Exploring Transparency

The GDPR and data protection law lays down core approaches to be followed when processing data. For example, when you process data you should be transparent and accountable. 

Bearing the above in mind, the issues discussed by the recent Data Protection Commission report on “Matters Pertaining to the Public Services Card” show how important it is to get the basics right when processing personal data. So, today we are going to look a little at one of those core data privacy basics: transparency. 

Transparency means to be open and accessible about what you are doing with personal data and it is covered in articles 13 and 14 of the GDPR and by the principle referencing transparency in article 5.1(A). 

In general, transparency is what it says on the tin. In terms of being open about what you do with personal data, this is covered by the right to be informed.  To facilitate this right you need to tell individuals, whose data you process (data subjects), why their data is processed, what basis and purposes the data is collected and retained for. For example, a charity may detail that they process donors data by consent and an employees data by contract. 

Transparency will also entail explaining how its processed, any risks involved and how you mitigate these (what controls you have and how are breaches handled), what they can expect in terms of security of their data, other recipients (i.e. who it may be shared with and why) and how long you will keep it for.

If your Company uses automated decision making or profiling, this should be explained and ways to object should be detailed. 

Individuals have the right to be informed means you are explaining this to the data subject in a way they can easily access and understand.
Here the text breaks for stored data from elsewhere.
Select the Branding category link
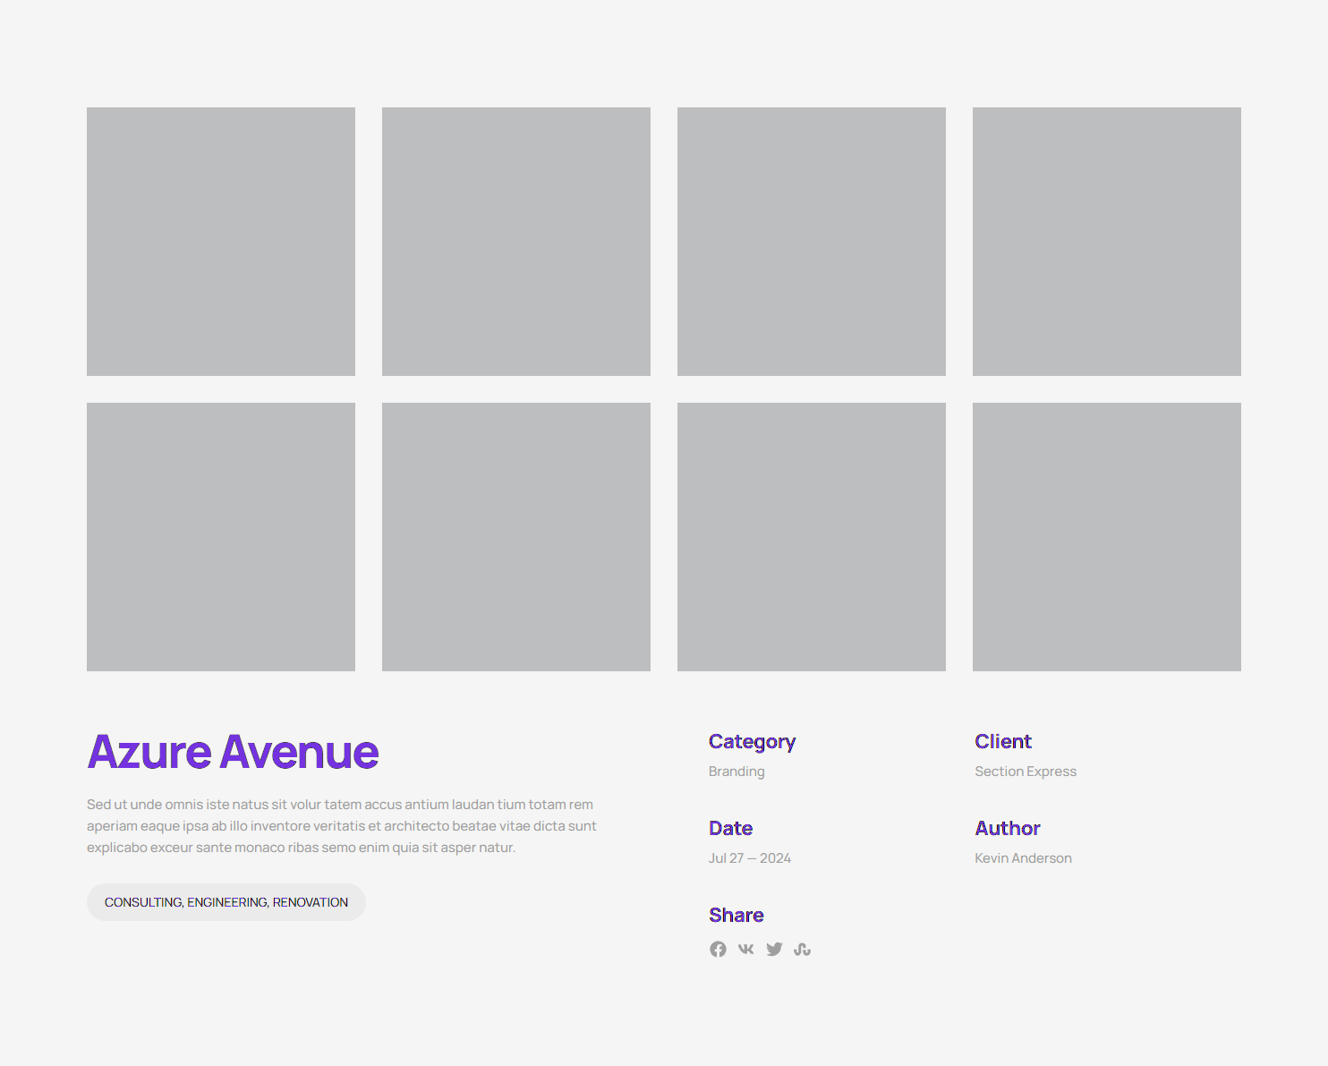Viewport: 1328px width, 1066px height. pyautogui.click(x=736, y=771)
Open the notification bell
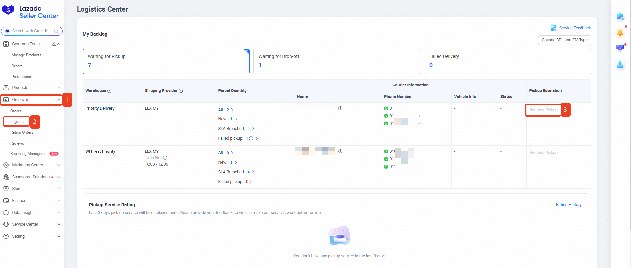The width and height of the screenshot is (631, 268). 620,33
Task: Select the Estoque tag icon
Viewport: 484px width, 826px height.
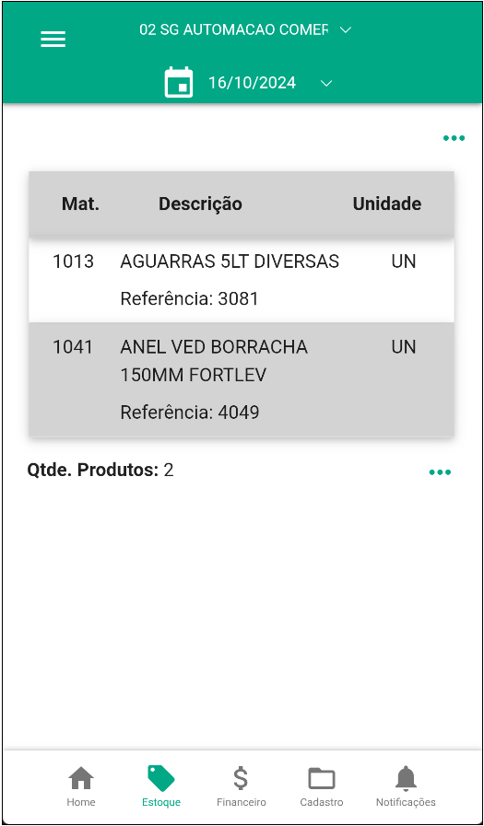Action: (161, 778)
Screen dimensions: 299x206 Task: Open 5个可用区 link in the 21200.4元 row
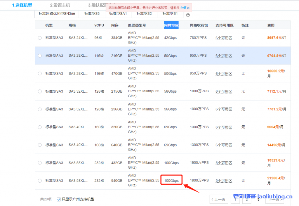click(x=224, y=181)
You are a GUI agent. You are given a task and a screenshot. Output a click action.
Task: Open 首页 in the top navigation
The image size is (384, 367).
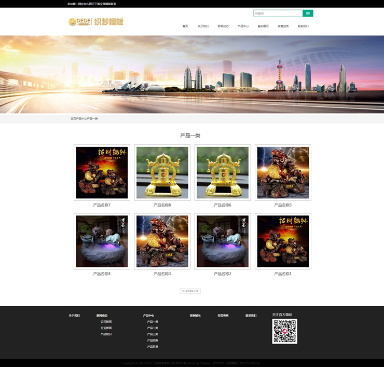(185, 26)
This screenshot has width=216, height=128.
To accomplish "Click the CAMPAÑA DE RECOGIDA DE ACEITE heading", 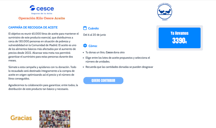I will click(x=33, y=27).
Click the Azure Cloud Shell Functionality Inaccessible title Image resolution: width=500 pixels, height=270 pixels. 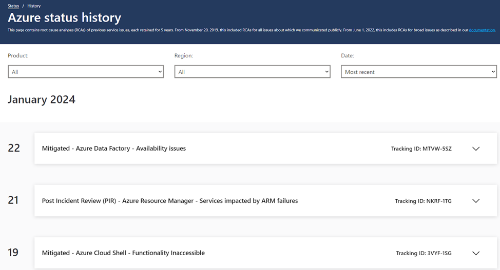pyautogui.click(x=123, y=253)
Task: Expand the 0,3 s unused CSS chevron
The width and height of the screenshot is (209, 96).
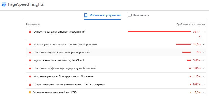Action: click(x=203, y=92)
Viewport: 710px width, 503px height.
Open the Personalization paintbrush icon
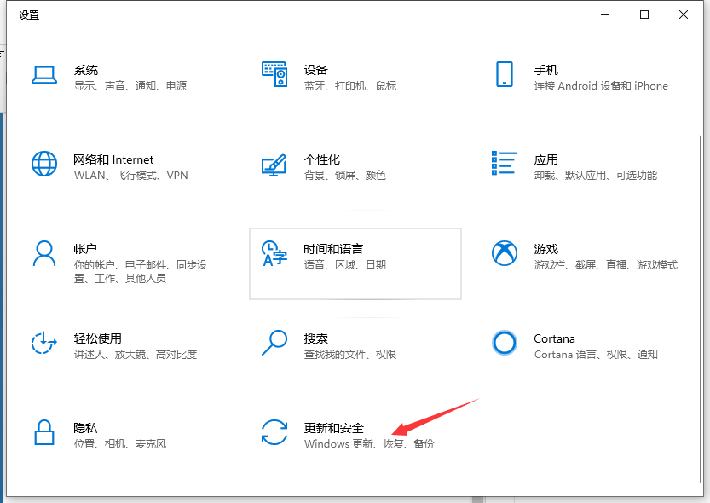[274, 165]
Many Companies do this through their privacy statement on their website or through notices of fair processing on forms. These privacy notices will often be a summary of their data protection approach about the specific or general processing they conduct, written in plain understandable language for the benefit of the data subject whose data they process. 

Transparency also means having your procedures in place so the person whose data you process can activate on their rights as held under the GDPR. Data subjects have rights of access, to be informed, erasure, rectification, restrict processing, to object and rights in relation to automated decision making. While all the rights are important to be able to explain how and when these apply, and when they don’t apply when the data subject activates on these. 
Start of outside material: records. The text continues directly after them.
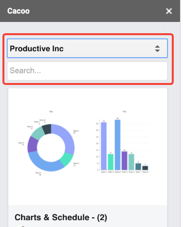This screenshot has width=183, height=227.
Task: Select the bar chart in the preview
Action: pyautogui.click(x=123, y=145)
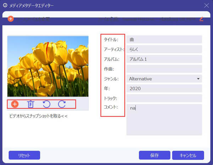This screenshot has height=165, width=213.
Task: Focus the アルバム field containing アルバム 1
Action: pyautogui.click(x=164, y=59)
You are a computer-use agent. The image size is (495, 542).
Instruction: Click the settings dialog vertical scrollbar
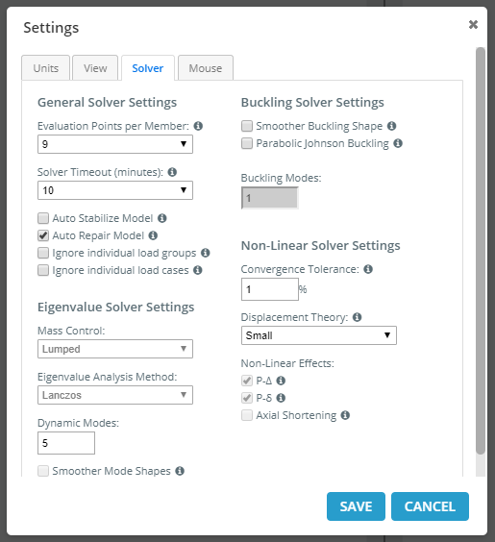coord(481,251)
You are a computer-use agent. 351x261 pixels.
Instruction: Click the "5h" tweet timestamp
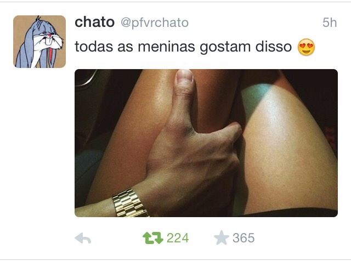[x=330, y=22]
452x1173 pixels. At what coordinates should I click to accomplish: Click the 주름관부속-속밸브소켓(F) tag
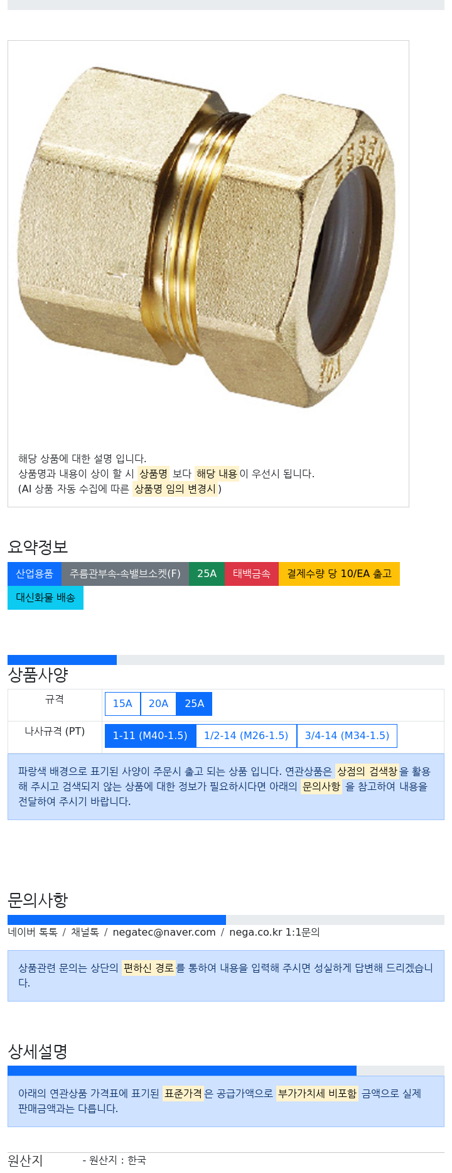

In terms of transparency, the right of access is one of the most important. A data subject has a right to access their data and the GDPR sets out a timeframe for this. The right of access when done right can show how your Company uses data correctly and manages data securely. Be sure to also mention that they have the right to contact the Data Protection Commission if they are unhappy with how you have processed their data. 
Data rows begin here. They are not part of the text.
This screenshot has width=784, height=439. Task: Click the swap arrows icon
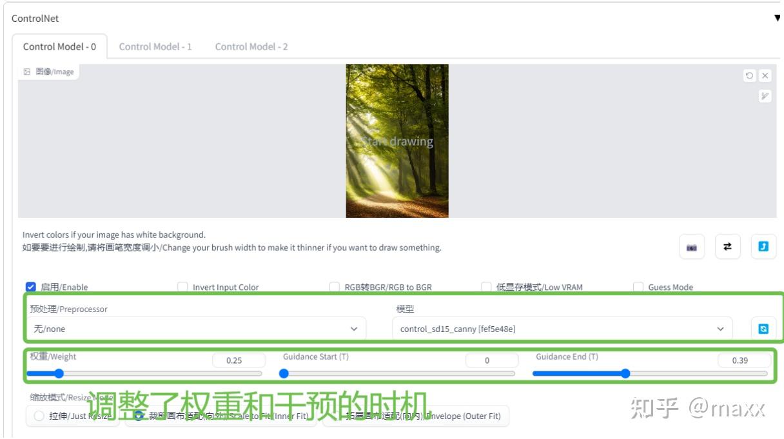(x=727, y=246)
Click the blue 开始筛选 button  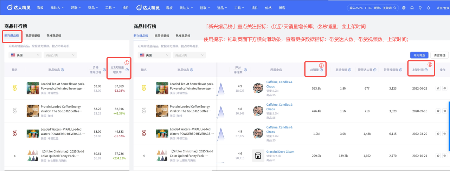coord(419,55)
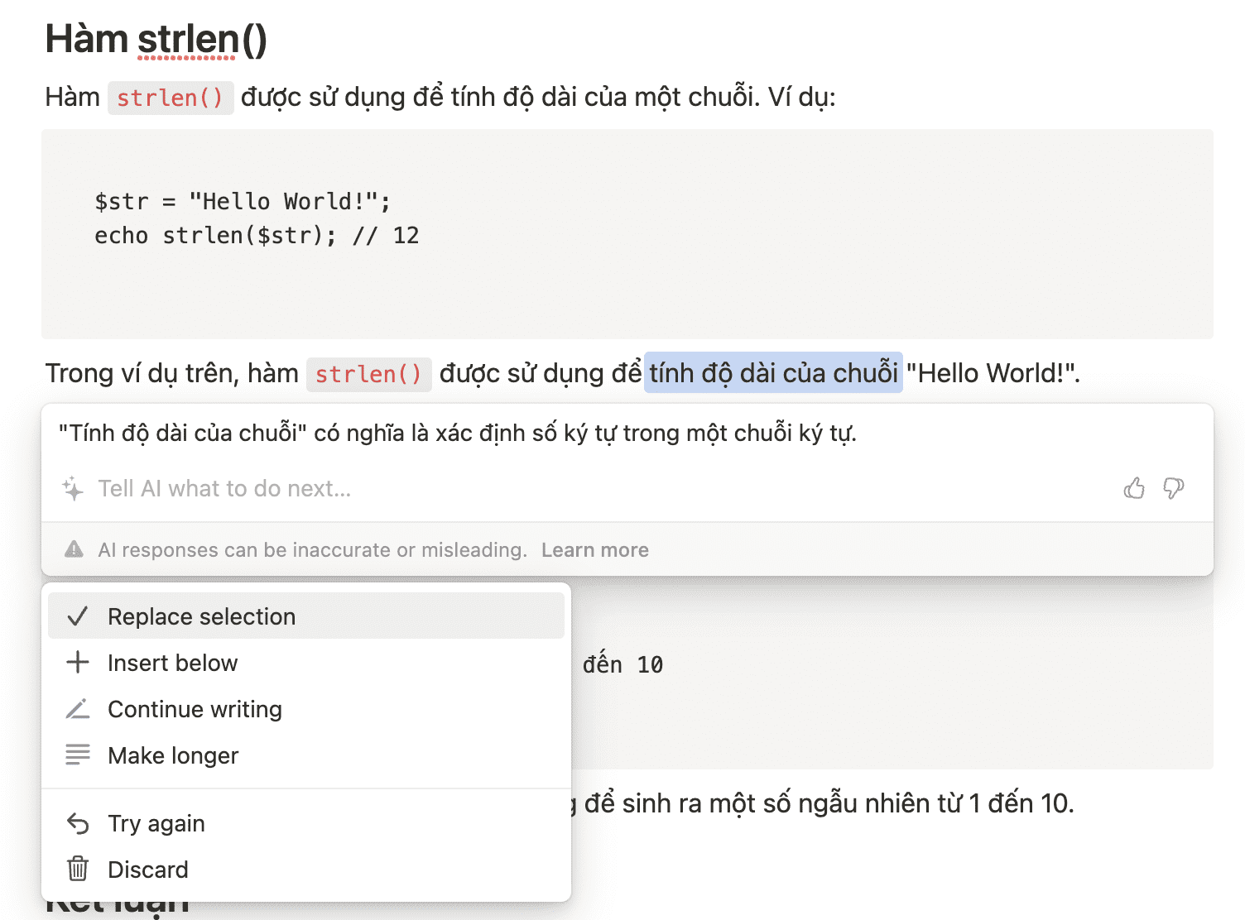Open the Learn more link
Screen dimensions: 1245x920
(594, 550)
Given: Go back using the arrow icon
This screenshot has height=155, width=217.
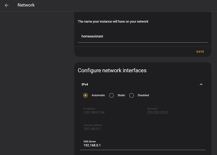Looking at the screenshot, I should pos(7,5).
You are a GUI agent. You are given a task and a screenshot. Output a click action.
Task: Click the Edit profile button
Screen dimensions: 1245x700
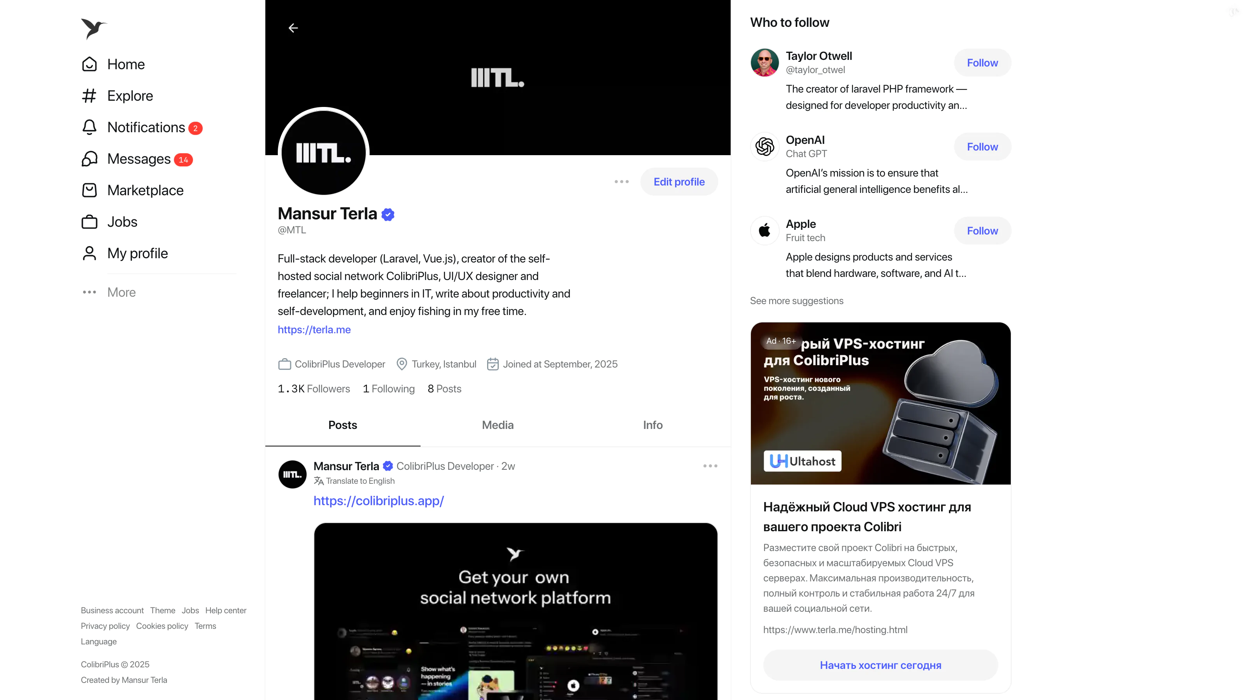[x=679, y=182]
A few things to remember with transparency - there are instances where rights are restricted for national circumstances (as detailed in article 23 or the GDPR and given effect by national legislation such as Section 60 of the Data Protection Act 2018). Also, there will be times where the data may be processed for purposes other than the purpose for which the data was collected (as detailed in section 41 of the Data Protection Act 2018). While these restrictions or processing are legal and correct, you may want to consider how you will explain the application of these in (if it is relevant to your service) so that data subjects are informed. For example, it would be ridiculous to ask a criminal (who has burgled your premise and was captured on your CCTV system) for consent to transfer the data to the police. What may be a more appropriate way of informing data subjects, would be to simply mention in your privacy statement or privacy notices, that you may share data with the Police (under the relevant legislation) for preventing, detecting, investigating or prosecuting criminal offences.  

Building transparency in an organisation is an ongoing process and requires knowing what you have and why, having the necessary procedures in place so people can access their data (and their rights), the ability to communicate all this clearly to the data subject and the diligence to maintain and update these communications and processes as things evolve. 

 

Enguard can assist with the issues GDPR raises as part of our audit package. We also provide cyber security services, staff training and can assist with drafting policies and procedures. For further details please call us at Enguard on 0818 252 052 or email info@enguard.ie. We would love to hear from you!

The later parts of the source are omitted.